Sunday, June 19, 2011

Chapter 10: Project Management

1. Explain the triple constraint and its importance in project management.
The triple constraint involves making tradeoffs between scope, time and cost for a project.  It is inevitable in a project life cycle that there will be changes to the scope, time or cost of the project. A successful project is typically on time, within budget, meets the business’ requirements, and fulfills the customer’s needs



There is a high failure rate in IT projects between 30 to 70 per cent due to late delivery, exceeding budget, or not delivering what was agreed upon
Increased Scope  = increased time +  increased cost
Tight Time = increased costs + reduced scope
Tight Budget = increased time + reduced scope.
Organisations routinely over-schedule their resources (human and otherwise), develop redundant projects and damage profitability by investing non-strategic effort that do not contribute to the organisations bottom line. Therefore, the triple constraints are important in project management as it offers a strategic framework for co-ordinating the numerous activities associated with organisational projects.
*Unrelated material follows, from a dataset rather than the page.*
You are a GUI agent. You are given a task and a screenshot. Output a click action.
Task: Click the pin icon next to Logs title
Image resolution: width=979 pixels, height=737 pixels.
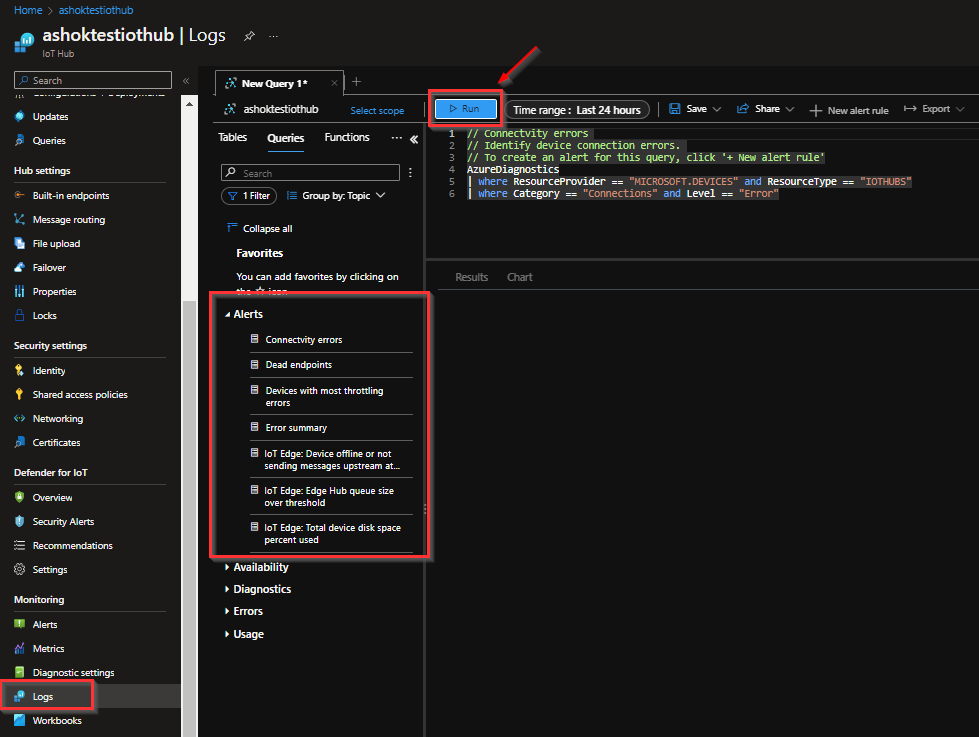[248, 35]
2. Describe the two primary diagrams most frequently used in project planningPERT chart (program evaluation and review technique) is a graphical model that depicts a projects task and the relationship between those tasks. A dependency is a logical relationship that exists between the project tasks, or between a project task and a milestone. PERT charts define dependency between projects tasks before those task are scheduled. The critical path is a path from the start to finish that passes through all the tasks that are critical to completing the project in the shortest amount of time.
Example of PERT chart:




Gantt chart is a simple bar chart that depicts the projects task against a calendar. In a Gantt chart, tasks are listed vertically and the projects time frame is listed horizontally. A Gantt chart works well for representing the project schedule. It also shows actually progress of tasks against the planned duration.

 Example of gantt chart:



3. Identify the three primary areas a project manager must focus on managing to ensure success
Managing People - managing people is one of the hardest and most critical tasks a project manager undertakes. Resolving conflicts within the team and balancing the needs of the project with the personal and professional needs of the team are two of the challenges facing project managers. Project managers not only need to ‘manage’ the stakeholders and the project, they need to manage the development team.
Managing Communication-while many companies develop unique project management frameworks based in familiar project management standards, or adopt specific methodologies such as PRINCE, all of them agree that communication is the key to excellent project management. It is extremely helpful is a project manager plans what and how he or she will communicate as a formal part of the project management plan. A project manager distributes timely, accurate and meaningful information regarding project objectives that involve time, scope , cost and quality, and the status of each.
Managing Change –
 Change management – a set of techniques that aid in evolution, composition, and policy management of the design and implementation of a system
Change management system – a collection of procedures to document a change request and define the steps necessary to consider the change based on the expected impact of the change
Change control board (CCB) – responsible for approving or rejecting all change requests



4. Outline 2 reasons why projects fail and two reasons why projects succeed.
Reasons why projects fail:
- Unrealistic expectations – expectations are too high therefore it is hard to aim project tasks at a hard level when
- Lack of project management – have no time, scope or costs
Reasons why projects succeed:
- Good project charter – organised, and knows where the project is heading
- Good communication- can communicate well between project team, to get the task done efficiently and effectively within the time scope and cost.